El presidente de la comunidad autónoma vasca, Imanol Pradales (PNV) ha participado esta mañana en Los Desayunos de RTVE y EFE, donde se ha referido a la situación de la legislatura: “El momento es tan crítico y tan delicado que, si el presidente Sánchez no le dota de cierto sentido y orden a lo que resta de legislatura, es muy complicado que aguante, porque estamos en un momento en el que la legislatura española puede entrar en un clima de cierta descomposición”.
Sobre el proyecto de presupuestos que Pedro Sánchez quiere negociar con sus socios de cara a 2027, Pradales ha señalado: “Parece misión imposible, pero vamos a ver qué ocurre en estos próximos meses”.

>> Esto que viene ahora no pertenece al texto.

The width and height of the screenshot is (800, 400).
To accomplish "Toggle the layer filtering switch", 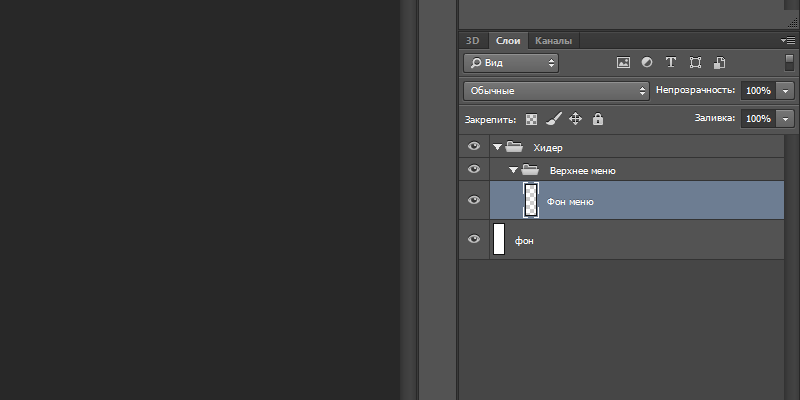I will (788, 62).
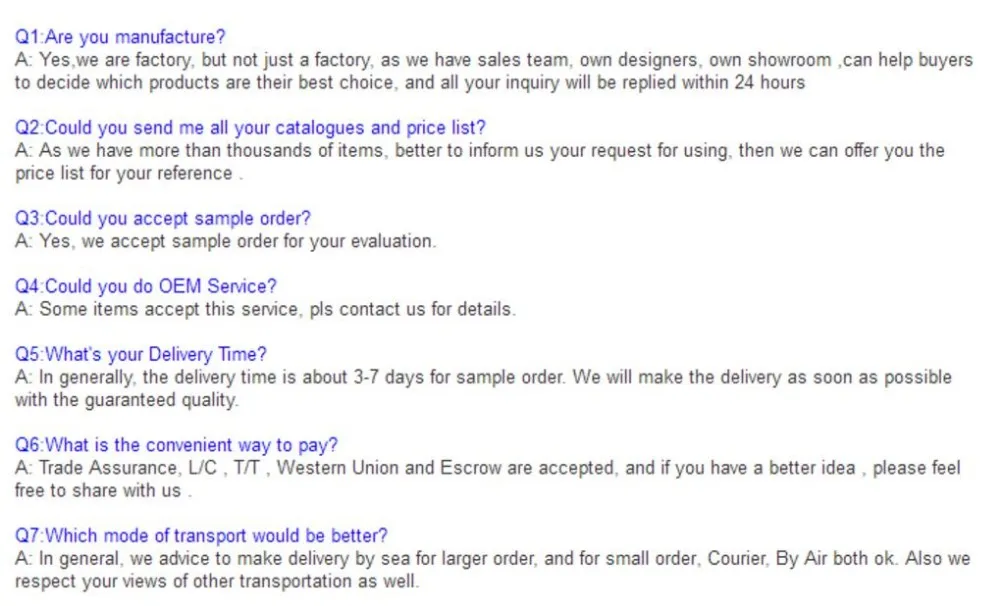This screenshot has width=1000, height=606.
Task: Click the Q7 mode of transport question
Action: [201, 536]
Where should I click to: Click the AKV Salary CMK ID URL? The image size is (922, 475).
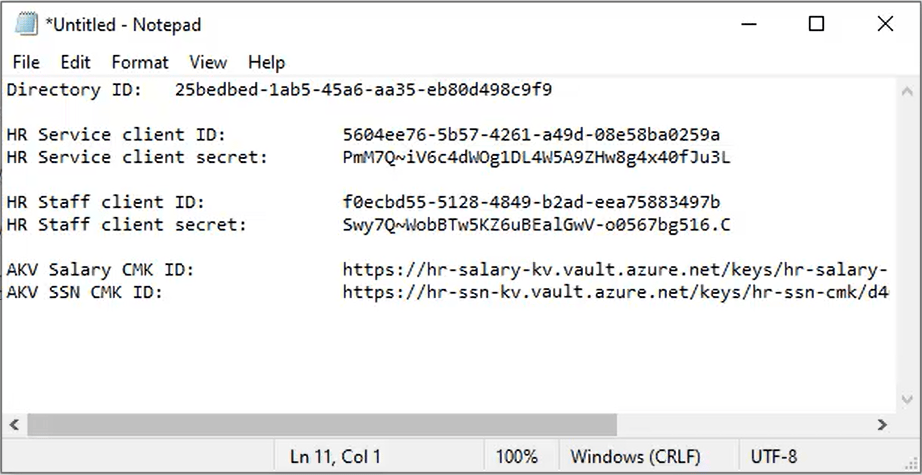click(x=615, y=270)
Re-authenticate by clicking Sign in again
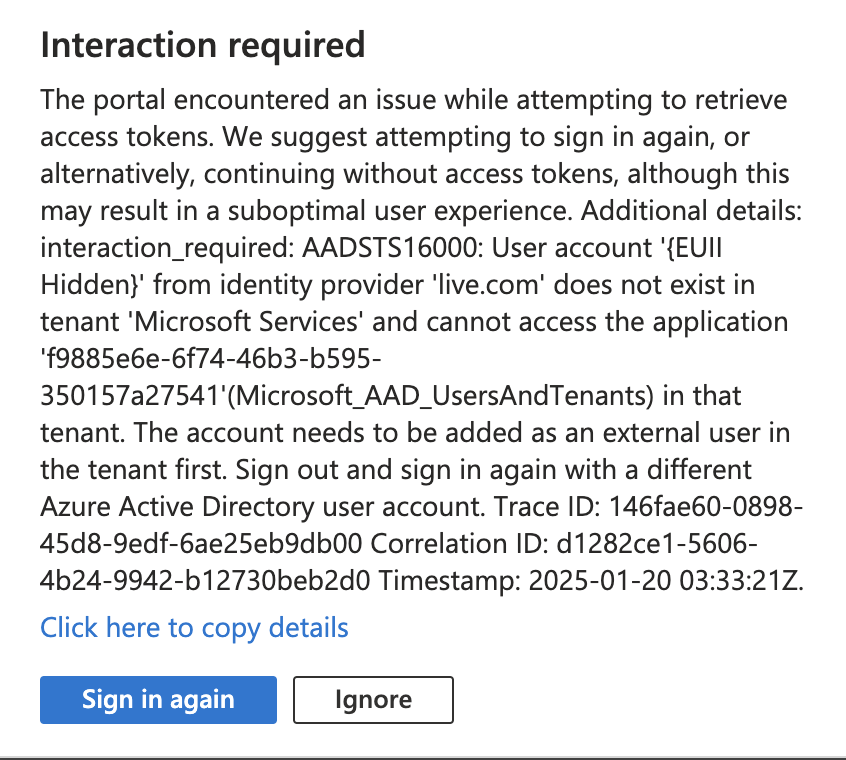 (157, 700)
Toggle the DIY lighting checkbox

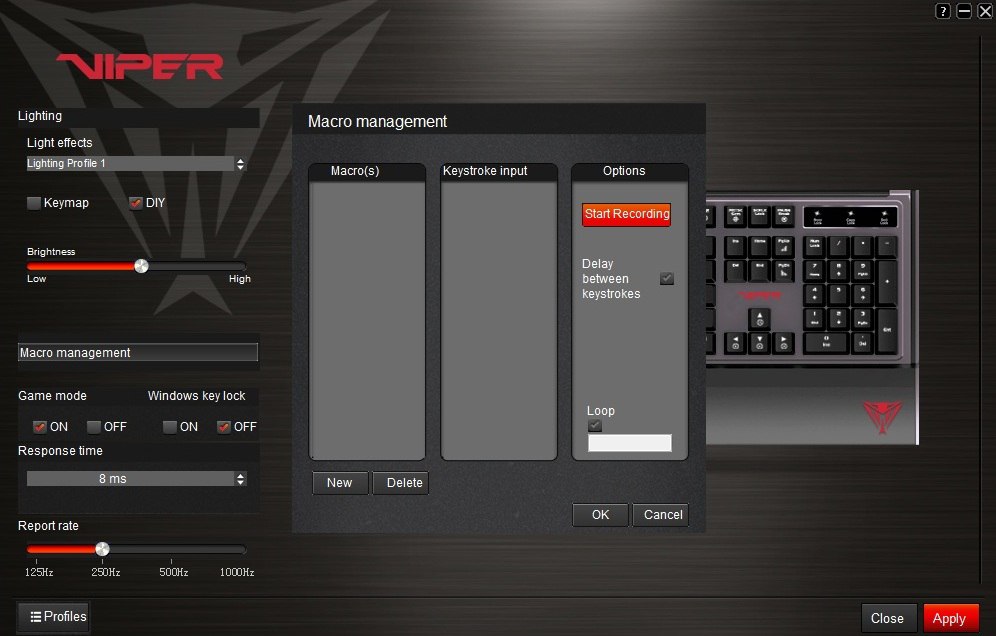point(136,203)

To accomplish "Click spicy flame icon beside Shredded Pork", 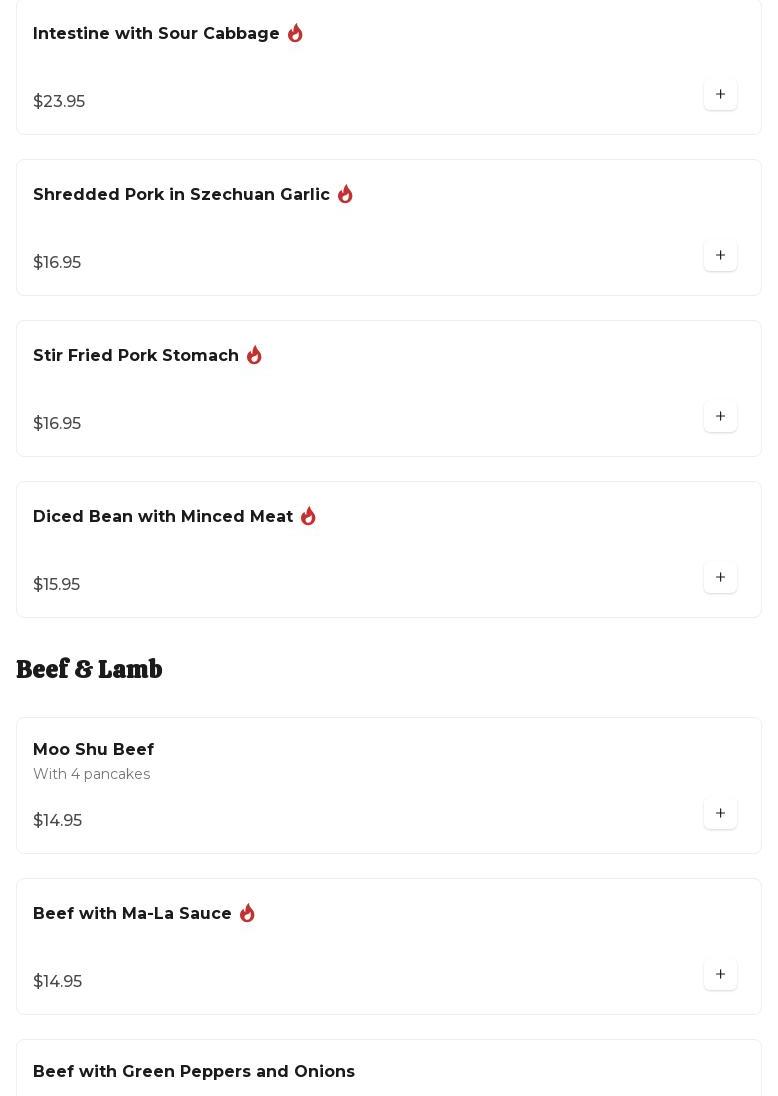I will pyautogui.click(x=345, y=194).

Respecto a las concesiones que el PNV quiere sacarle al presidente del Gobierno -porque sabe que se encuentra en una situación de debilidad y por eso necesita hacerlas y en eso de 'oler la sangre', el PNV es experto-, Pradales ha señalado: “Estamos muy preocupados porque nos hemos encontrado con una pared de un frontón, en la que, a pesar de que el presidente Sánchez y yo mismo habíamos acordado una senda de negociación y una senda de búsqueda de acuerdos (...) seguimos con estas negociaciones abiertas”.
Esas concesiones se refieren, por ejemplo, a competencias pendientes en Seguridad Social, puertos y aeropuertos y Pradales ha criticado que los ministerios afectados no hayan puesto “alternativas sobre la mesa”. “Me parece que es inaceptable, me parece que es una falta de respeto. Y yo me pregunto, ¿a qué está jugando el Gobierno español? Espero que no juegue con el pueblo vasco, porque hay un pacto que debe ser cumplido y un pacto al que le queda cada vez menos confianza entre las partes”.
En cuanto a la corrupción que rodea al sanchismo y la reciente comparecencia en el Congreso de Sánchez, el lehendakari ha señalado: "Fue una mala forma de explicar las cuestiones. Vimos un nuevo rifirrafe del ‘y tú más’ y fue decepcionante”. “Cada día nos despertamos con un nuevo sobresalto en los juzgados o la Audiencia Nacional, la ciudadanía espera ejemplaridad”.
Respecto a la empresa vasca Tubos Reunidos, salpicada por la supuesta mediación de la trama Leire con el PNV para que fuera rescatada, ha opinado: “¿Cuál es mi preocupación como lehendakari y la del gobierno y la del Departamento de Industria y el Departamento de Empleo? Pues intentar salvar a la compañía apoyando la búsqueda de socios industriales, de nuevos inversores, etc. Todo este follón de la SEPI ligado al auto lo único que hace es complicar la situación aún más. Pero yo, como lehendakari, estoy a otra cosa”.
Pradales ha terminado con una especie de sermón: “La polarización y la crispación no construyen absolutamente nada, destruyen la confianza que vertebra a las sociedades y a su convivencia. Y cuanto más tarde se comience a revertir esta dinámica, peores serán las consecuencias. Los representantes políticos tenemos una gran responsabilidad en este sentido”.
En definitiva: lo de siempre. El PNV, a la espera de recoger las nueces del árbol y cuantas más mejor. Y el bien común e interés general de los españoles le importan un pimiento.